To save time, Bennington logs onto the Porter-Gaud Library page and discovers to his delight, that not only does the library own White Noise and Chronicle of a Death Foretold, but also that both books are available. He punches the call letters into his cell phone and heads to the library before the bell rings. As he passes the back entrance to the S&T building, he sees his friends playing hackysack. One of these, Robert Burger (aka Flip) is going to wait until the last minute and choose on a whim Henry James’s The Ambassadors because he’s heard of Henry James and thinks being an ambassador would be a great job because you have diplomatic immunity and can park anywhere you like. Not until it’s too late he discovers his error as he attempts to read the fourth sentence of that novel:

“The principle I have just mentioned as operating had been, with the most newly disembarked of the two men, wholly instinctive–the fruit of a sharp sense that, delightful as it would be to find himself looking, after so much separation, into his comrade’s face, his business would be a trifle bungled should he simply arrange or this countenance to present itself to the nearing steamer as the first “note,” of Europe. “(9)

Not only is the novel virtually unreadable, the criticism might as well be rendered in Sanskrit for all of the sense it makes to Flip. Even Pink Monkey and Spark Notes summaries are way over his head. If only he had taken his sage teacher’s advice and devoted the time to select a book more to his liking!

Gabo and Clinton

Gabo and Clinton

As part of the process, I decided to have Bennington compose a high school research essay on Chronicle, which, of course, meant I actually had to do a bit of research.  I discovered a fascinating piece from Salon by Gabriel Garcia-Marquez about his first meeting Bill Clinton at a dinner party at William Styron’s on Cape Cod that also featured Carlos Fuentes.

When [Carlos and I] talked about Latin America in general, we realized that
[Clinton] was much more interested than we had supposed, although he
lacked some essential background. When the conversation seemed to
stiffen a bit, we asked him what his favorite movie was, and he
answered “High Noon,” by Fred Zinneman, whom he had recently
honored in London. When we asked him what he was reading, he
 sighed and mentioned a book on the economic wars of the future,
author and title unknown to me.

“Better to read ‘Don Quixote,’” I said to him. “Everything’s
in there.” Now, the ‘Quixote’ is a book that is not read nearly
as much as is claimed, although very few will admit to not having
read it. With two or three quotes, Clinton showed that he knew it
very well indeed. Responding, he asked us what our favorite books
were.
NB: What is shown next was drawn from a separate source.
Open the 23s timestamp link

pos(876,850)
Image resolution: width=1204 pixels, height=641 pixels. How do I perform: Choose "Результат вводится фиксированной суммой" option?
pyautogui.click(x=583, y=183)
Styron said his was Huckleberry Finn.

I would have said Oedipus Rex, which has been my bed table
book for the last 20 years, but I named The Count of Monte
Cristo,”mainly for reasons of technique, which I had some
trouble explaining.

Clinton said his was the Meditations of Marcus Aurelius, and Carlos Fuentes stuck loyally to Absalom, Absalom,
Faulkner’s stellar novel, no question, although others would
choose  Light in August purely personal reasons. Clinton,
in homage to Faulkner, got to his feet and, pacing around the
table, recited from memory Benji’s monologue, the most thrilling
passage, and perhaps the most hermetic, from  The Sound and the
Fury.

Faulkner got us to talking about the affinities between
Caribbean writers and the cluster of great Southern novelists in
the United States. It made much more sense to us to think of the
Caribbean not as a geographical region surrounded by its sea but
as a much wider historical and cultural belt stretching from the
north of Brazil to the Mississippi Basin.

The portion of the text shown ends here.